Here are a few common activation functions:

sigmoid function

as above, the output is always between 0--1, where the speed of change is slower when it is close to 0 or 1 . Useful when predicting the likelihood of a model. The function is micro, so the slope can be calculated between two points. The function is monotonous but its conduction function is not monotonous. This activation function causes the neural network to get stuck during training, some of the disadvantages are as follows:

1. when the input is over the hour, the gradient is close to 0. Therefore, when the initial value is very large, the neuron gradient disappears and the training difficulty is increased.

2. The average value of this function output is not 0. Therefore, the latter layer of the neuron will be a non-0 output of the previous layer as a signal input, the gradient is always positive.

Tanh hyperbolic sine activation function

similar to sigmoid, but better than sigmoid , Output is between -1--1 . Unlike sigmoid, the function output has a mean value of 0. commonly used in two classification problems.

Relu ( linear rectification ) activation function

currently this is the most active function used in neural networks, most of which are used in convolutional neural networks and deep neural networks. as above, the range is between 0--Infinity.

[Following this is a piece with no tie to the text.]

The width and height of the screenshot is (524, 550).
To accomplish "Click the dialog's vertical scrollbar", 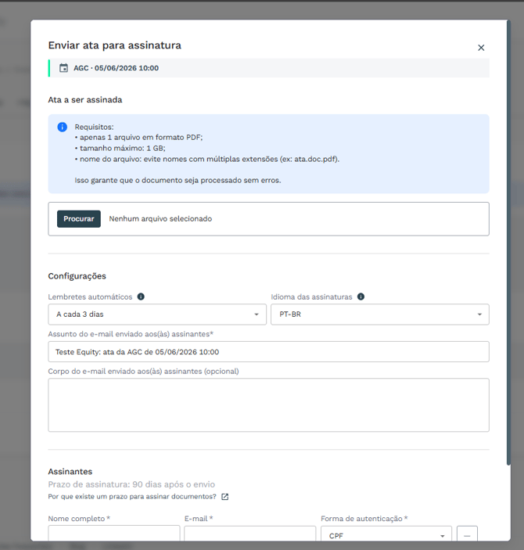I will [508, 243].
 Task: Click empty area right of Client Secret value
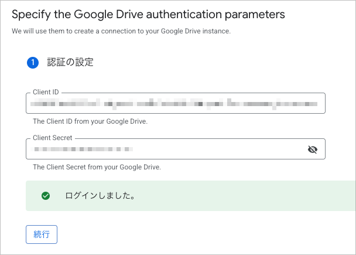[218, 149]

Where the function and its reciprocal are monotonous. Some of the advantages are:

1. Convergence speed is much faster than sigmoid and Tanh

2. compared to sigmoid and Tanh, due to functional characteristics, only a threshold is required to get the activation value and there are drawbacks, such as a very large gradient flow through a Relu neurons, after updating the parameters, because the activation value is too large, resulting in subsequent data activation difficult.

Softmax activation function

Softmax is used in multi-classification process, it will be the output of multiple neurons, mapped to the (0,1) interval, can be seen as a probability to understand, so as to carry out multi-classification!

Why does the above mentioned derivative or differentiable: When updating gradients in gradient descent, you need to know the slope of the curve and update it, as this is the quickest direction to fall. Therefore, the derivative of the activation function needs to be used in the neural network.

Source: Network

The activation function of machine learning

Contact Us

The content source of this page is from Internet, which doesn't represent Alibaba Cloud's opinion; products and services mentioned on that page don't have any relationship with Alibaba Cloud. If the content of the page makes you feel confusing, please write us an email, we will handle the problem within 5 days after receiving your email.

If you find any instances of plagiarism from the community, please send an email to: and provide relevant evidence. A staff member will contact you within 5 working days.

A Free Trial That Lets You Build Big!

Start building with 50+ products and up to 12 months usage for Elastic Compute Service

  • Sales Support

    1 on 1 presale consultation

  • After-Sales Support

    24/7 Technical Support 6 Free Tickets per Quarter Faster Response

  • Alibaba Cloud offers highly flexible support services tailored to meet your exact needs.